En effet, la possibilité que nous avons au Québec de contacter directement des enseignants nous permet d’avoir accès à beaucoup plus d’enseignants, donc de prévoir des plans alternatifs en cas de problème ou de désistement. Ainsi, au Québec, deux enseignantes ont participé à la recherche portant sur la fable et quatre autres à la double expérimentation de la séquence relative au slam. En revanche, en Suisse, la dynamique était différente. Comme nous n’avons pas eu un accès direct aux enseignants, la possibilité d’en recruter plusieurs était nulle. Dans certains cas, notamment pour celles qui se sont désistées avant les expérimentations, nous avons constaté que leur accord préalable était fortement dépendant de la nature de la procédure elle-même. Dans d’autres cas, lorsque nous avons essayé de trouver d’abord des enseignantes avant de nous adresser ensuite au Département de l’instruction publique du canton de Genève, la longueur de la procédure ralentissait les ardeurs des enseignants. C’est notamment ce qui s’est passé avec deux enseignants qui nous ont donné leur accord dès 2016 lors d’une présentation de notre projet à la Haute école pédagogique de Lausanne. Nous avons échangé avec ces enseignants pendant une année en attendant les accords administratifs. Et comme une année scolaire dure neuf mois, ces deux

enseignants ont par la suite renoncé à participer au projet. En clair, en Suisse, nous n’avions aucun plan B. Par exemple, à Genève, à la veille de notre première expérimentation, une de nos participantes a dû se retirer pour un congé maternité devancé.

Au Québec, les difficultés que nous avons rencontrées et qui nous ont conduit à réorganiser nos données étaient plutôt d’ordre technique. Par exemple, les images de la toute première expérimentation sur la fable étaient incomplètes, donc inexploitables. En conséquence, nous avons décidé de ne pas la garder.

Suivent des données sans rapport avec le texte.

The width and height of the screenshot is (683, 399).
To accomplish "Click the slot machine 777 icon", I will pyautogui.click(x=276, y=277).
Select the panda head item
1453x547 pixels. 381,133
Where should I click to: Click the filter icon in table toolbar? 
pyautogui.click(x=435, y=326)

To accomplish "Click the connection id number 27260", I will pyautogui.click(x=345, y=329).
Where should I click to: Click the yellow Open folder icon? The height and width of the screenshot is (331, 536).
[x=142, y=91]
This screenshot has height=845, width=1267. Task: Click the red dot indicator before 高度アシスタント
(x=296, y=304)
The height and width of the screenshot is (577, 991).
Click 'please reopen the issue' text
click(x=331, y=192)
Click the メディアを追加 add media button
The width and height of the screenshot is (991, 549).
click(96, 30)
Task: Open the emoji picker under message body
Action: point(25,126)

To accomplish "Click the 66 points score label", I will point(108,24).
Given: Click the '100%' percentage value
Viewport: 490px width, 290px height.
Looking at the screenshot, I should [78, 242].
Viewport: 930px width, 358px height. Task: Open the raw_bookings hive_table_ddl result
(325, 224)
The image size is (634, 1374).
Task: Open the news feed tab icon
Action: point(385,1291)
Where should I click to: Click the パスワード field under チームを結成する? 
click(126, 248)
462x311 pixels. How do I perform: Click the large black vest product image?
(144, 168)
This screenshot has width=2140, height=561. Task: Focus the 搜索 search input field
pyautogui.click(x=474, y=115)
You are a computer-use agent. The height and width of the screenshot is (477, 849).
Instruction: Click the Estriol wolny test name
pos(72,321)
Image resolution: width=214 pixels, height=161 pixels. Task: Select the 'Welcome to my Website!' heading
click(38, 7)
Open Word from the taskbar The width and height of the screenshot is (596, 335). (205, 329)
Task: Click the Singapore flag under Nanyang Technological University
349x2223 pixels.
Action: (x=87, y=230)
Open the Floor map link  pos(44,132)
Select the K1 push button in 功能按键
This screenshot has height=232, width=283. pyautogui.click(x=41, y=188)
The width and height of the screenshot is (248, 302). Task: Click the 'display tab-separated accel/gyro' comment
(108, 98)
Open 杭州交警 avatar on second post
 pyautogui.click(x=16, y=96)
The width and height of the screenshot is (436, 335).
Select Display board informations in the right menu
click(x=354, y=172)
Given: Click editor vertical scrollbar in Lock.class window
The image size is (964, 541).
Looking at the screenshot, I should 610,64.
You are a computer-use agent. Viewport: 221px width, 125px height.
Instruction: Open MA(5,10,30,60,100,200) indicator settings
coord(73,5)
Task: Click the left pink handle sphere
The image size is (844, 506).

Conscients des implications de ces contraintes de divers ordres d’une part, et d’autre part soucieux de garder une rigueur dans notre recherche, nous avons décidé de réorganiser autrement notre démarche avec le constant souci de répondre à nos questions de départ. Ainsi, nous avons décidé de croiser les données en conservant d’abord pour le slam, une expérimentation filmée à Genève et pour la fable, une double expérimentation filmée à Montmagny au Québec. Une telle perspective, en plus de favoriser une réorganisation des données, est de nature à nous permettre de répondre directement aux questions à l’origine et au cœur de notre démarche : comment la langue et la littérature sont-elles articulées dans ces deux genres que sont la fable et le slam et comment des enseignants peuvent-ils s’approprier et mettre en œuvre des dispositifs construits à la fois par des chercheurs et des collègues enseignants? De plus, toujours dans le but de répondre à ces questions, mais aussi de voir la résistance de nos dispositifs à l’épreuve de l’empirie des enseignants, nous avons considéré aussi une double expérimentation de la fable en Suisse et une double expérimentation du slam au Québec.

Les prochains chapitres de cette thèse seront consacrés à la présentation et à l’interprétation des résultats. Nous avons fait le choix de ne présenter ni dans le chapitre précédent (cadre théorique et conceptuel) ni dans celui-ci (méthodologie) les séquences didactiques qui ont fait l’objet d’expérimentations. Nous pensons en effet que notre posture méthodologique fait en sorte que ces séquences sont une partie de nos résultats, car elles sont le fruit d’une collaboration et d’une construction entre chercheur et praticiens. Ainsi, les chapitres 4 et 5 seront respectivement consacrés à la fable et au slam. Ces deux chapitres auront la même structure : analyse préalable de chaque genre, présentation des représentations et pratiques déclarées des participantes, description du processus d’élaboration de chaque séquence et

présentation détaillée de chacune des deux séquences. Ensuite, les chapitres 6 et 7 seront, quant à eux consacrés à l’analyse de la mise en œuvre des séquences par les enseignantes. Au terme de ces analyses, les deux derniers chapitres de cette thèse viendront dresser le bilan des différentes expérimentations (8) et servir de cadre à l’interprétation que nous faisons des résultats obtenus (9).